The Corporation for Public Broadcasting (CPB), which funds PBS and NPR, announced a change to its operations in the coming months after Donald Trump signed an executive order defunding the television stations. Since PBS and NPR are two of the most well-known platforms in broadcasting, viewers are wondering if this means PBS will shut down as a result.
Below, get an update on what will happen to PBS.
PBS and NPR will no longer have the $1.1 billion of federal funds from the CPB due to an executive order from the White House, which was titled, “Ending Taxpayer Subsidization of Biased Media,” on May 1, 2025.
Trump said in his order that he defunded PBS and NPR because “government funding of news media in this environment is not only outdated and unnecessary but corrosive to the appearance of journalistic independence.”
“At the very least, Americans have the right to expect that if their tax dollars fund public broadcasting at all, they fund only fair, accurate, unbiased, and nonpartisan news coverage,” the executive order indicates. “No media outlet has a constitutional right to taxpayer subsidies, and the government is entitled to determine which categories of activities to subsidize.”
The order claims that “neither” NPR and PBS “presents a fair, accurate, or unbiased portrayal of current events to taxpaying citizens.”
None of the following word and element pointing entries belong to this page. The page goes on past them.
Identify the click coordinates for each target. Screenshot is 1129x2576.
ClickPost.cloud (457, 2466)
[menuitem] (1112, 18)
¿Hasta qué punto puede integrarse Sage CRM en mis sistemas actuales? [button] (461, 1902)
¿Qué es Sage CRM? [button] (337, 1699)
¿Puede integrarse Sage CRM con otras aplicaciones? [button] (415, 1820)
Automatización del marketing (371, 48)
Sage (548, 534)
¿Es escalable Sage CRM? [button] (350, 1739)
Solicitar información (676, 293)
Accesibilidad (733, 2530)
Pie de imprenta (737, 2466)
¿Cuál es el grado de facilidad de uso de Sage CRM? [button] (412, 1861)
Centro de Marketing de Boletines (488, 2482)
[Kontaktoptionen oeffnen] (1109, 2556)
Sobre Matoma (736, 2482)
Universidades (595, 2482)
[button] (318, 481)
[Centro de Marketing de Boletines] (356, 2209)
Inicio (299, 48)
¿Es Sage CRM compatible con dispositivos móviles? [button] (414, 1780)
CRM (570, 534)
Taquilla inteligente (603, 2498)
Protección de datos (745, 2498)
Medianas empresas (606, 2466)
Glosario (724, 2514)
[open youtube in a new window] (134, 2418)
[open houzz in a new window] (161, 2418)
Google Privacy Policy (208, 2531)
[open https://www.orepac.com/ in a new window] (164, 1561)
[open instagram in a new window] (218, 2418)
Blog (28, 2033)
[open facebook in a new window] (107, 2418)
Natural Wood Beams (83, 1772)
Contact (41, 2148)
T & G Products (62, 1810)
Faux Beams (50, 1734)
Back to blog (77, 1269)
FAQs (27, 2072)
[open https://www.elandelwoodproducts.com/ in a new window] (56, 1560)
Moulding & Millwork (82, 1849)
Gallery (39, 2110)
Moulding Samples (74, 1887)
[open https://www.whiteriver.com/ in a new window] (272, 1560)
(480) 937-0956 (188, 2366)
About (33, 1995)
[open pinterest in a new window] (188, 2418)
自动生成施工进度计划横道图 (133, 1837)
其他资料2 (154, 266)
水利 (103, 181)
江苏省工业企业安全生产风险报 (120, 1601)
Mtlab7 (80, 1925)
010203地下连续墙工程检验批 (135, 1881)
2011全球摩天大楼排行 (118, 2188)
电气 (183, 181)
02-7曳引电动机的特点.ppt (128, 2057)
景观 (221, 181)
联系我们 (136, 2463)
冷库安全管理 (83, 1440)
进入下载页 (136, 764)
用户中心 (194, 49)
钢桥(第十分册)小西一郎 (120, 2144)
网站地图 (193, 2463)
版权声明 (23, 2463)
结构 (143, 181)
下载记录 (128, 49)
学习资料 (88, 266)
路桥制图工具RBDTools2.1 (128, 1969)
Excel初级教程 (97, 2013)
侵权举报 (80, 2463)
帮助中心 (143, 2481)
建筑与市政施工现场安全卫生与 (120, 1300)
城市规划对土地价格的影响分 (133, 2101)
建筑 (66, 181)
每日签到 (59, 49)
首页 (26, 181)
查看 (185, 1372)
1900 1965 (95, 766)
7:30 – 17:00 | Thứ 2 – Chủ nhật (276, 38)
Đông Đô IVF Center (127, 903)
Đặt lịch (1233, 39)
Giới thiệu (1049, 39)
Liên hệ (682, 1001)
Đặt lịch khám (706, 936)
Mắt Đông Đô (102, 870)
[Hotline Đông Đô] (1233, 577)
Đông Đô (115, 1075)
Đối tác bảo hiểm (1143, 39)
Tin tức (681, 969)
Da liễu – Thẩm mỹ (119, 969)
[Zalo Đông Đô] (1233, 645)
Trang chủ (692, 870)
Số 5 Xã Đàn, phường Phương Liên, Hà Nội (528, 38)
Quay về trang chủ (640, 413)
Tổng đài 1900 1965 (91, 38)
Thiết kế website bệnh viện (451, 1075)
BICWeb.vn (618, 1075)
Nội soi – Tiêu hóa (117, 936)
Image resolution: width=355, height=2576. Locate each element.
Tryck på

According to the CPB’s August 1 announcement, PBS looks like it will eventually shut down. Per the press release, the company will “begin an orderly wind-down of its operations following the passage of a federal rescissions package and the release of the Senate Appropriations Committee’s FY 2026 Labor, Health and Human Services, Education, and Related Agencies (Labor-H) appropriations bill, which excludes funding for CPB for the first time in more than five decades.”